## Activity
Rewrite everything from the line containing "Find the location" down to the line containing "y-tick-label-96.8: 96.8 is", substituting "specific" for "particular" and leaving all else unchanged. Leave the pictures out of your answer.
=== Section Start ===
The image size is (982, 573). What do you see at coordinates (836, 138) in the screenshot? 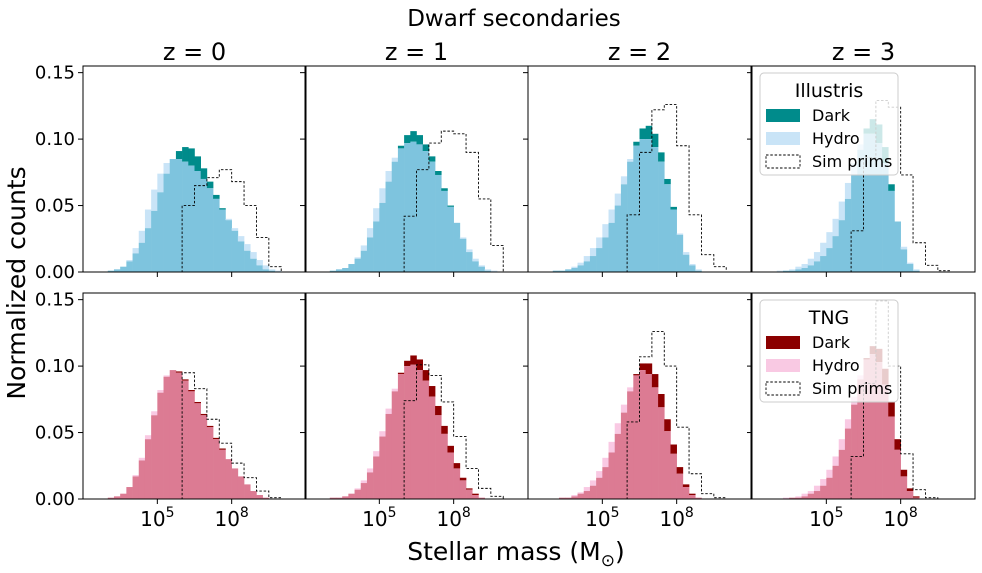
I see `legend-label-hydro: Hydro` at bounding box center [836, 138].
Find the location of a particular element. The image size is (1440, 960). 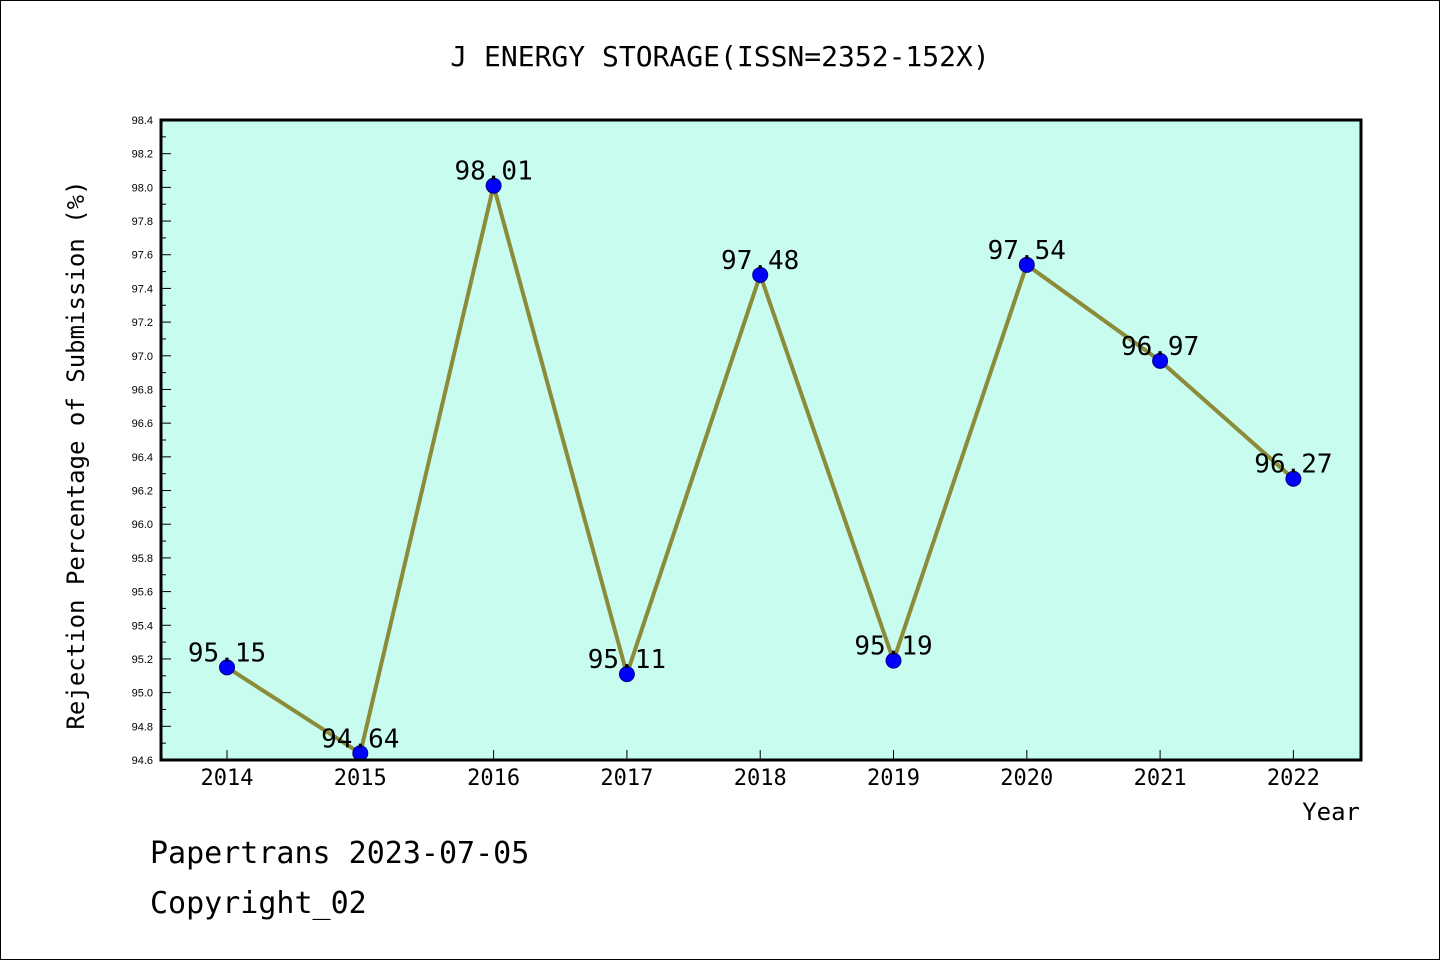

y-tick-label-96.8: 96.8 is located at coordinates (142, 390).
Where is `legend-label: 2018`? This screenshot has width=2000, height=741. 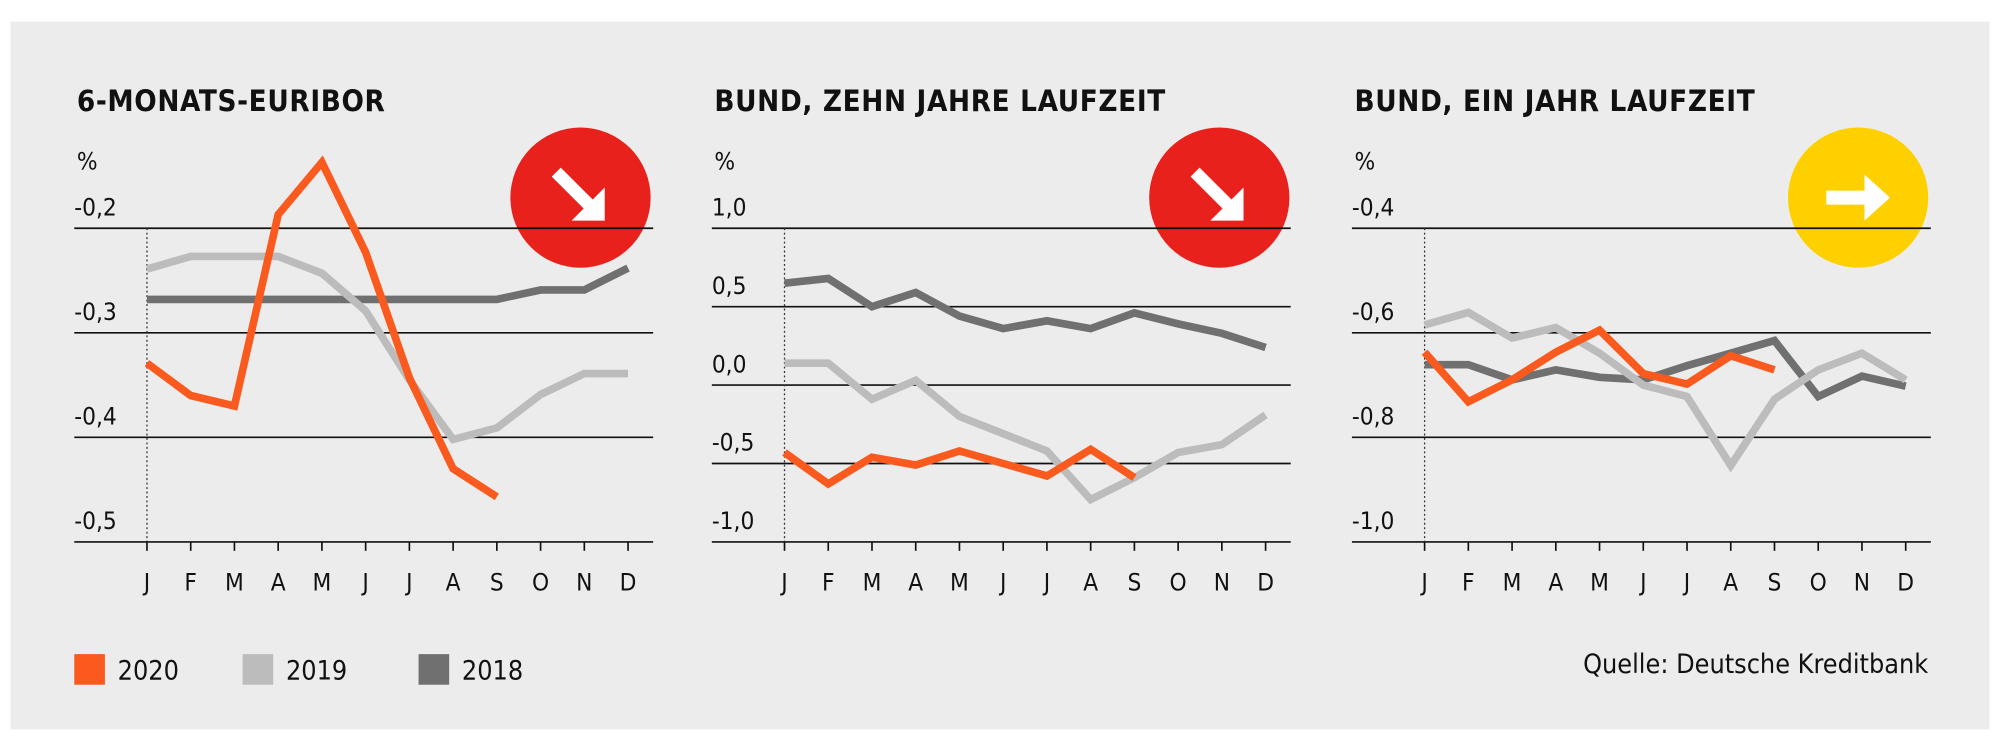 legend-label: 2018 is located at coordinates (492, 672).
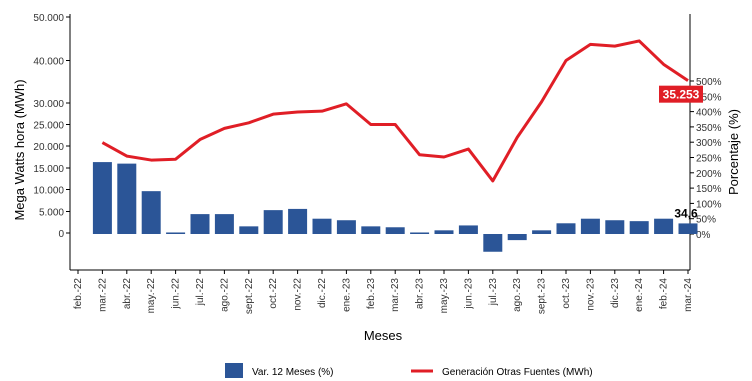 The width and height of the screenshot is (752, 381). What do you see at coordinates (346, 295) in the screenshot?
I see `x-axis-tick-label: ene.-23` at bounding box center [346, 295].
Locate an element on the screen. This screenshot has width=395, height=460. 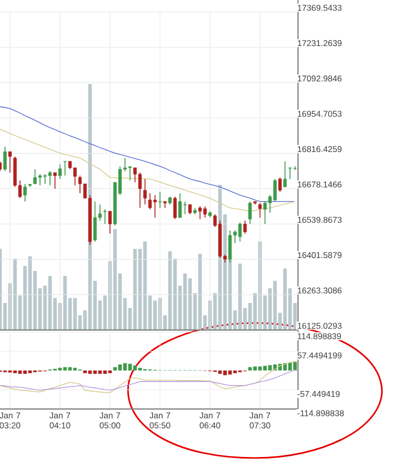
=== Section End ===
## Task answer
Find the location of a specific element. The image size is (1440, 960). 

y-tick-label-96.8: 96.8 is located at coordinates (142, 390).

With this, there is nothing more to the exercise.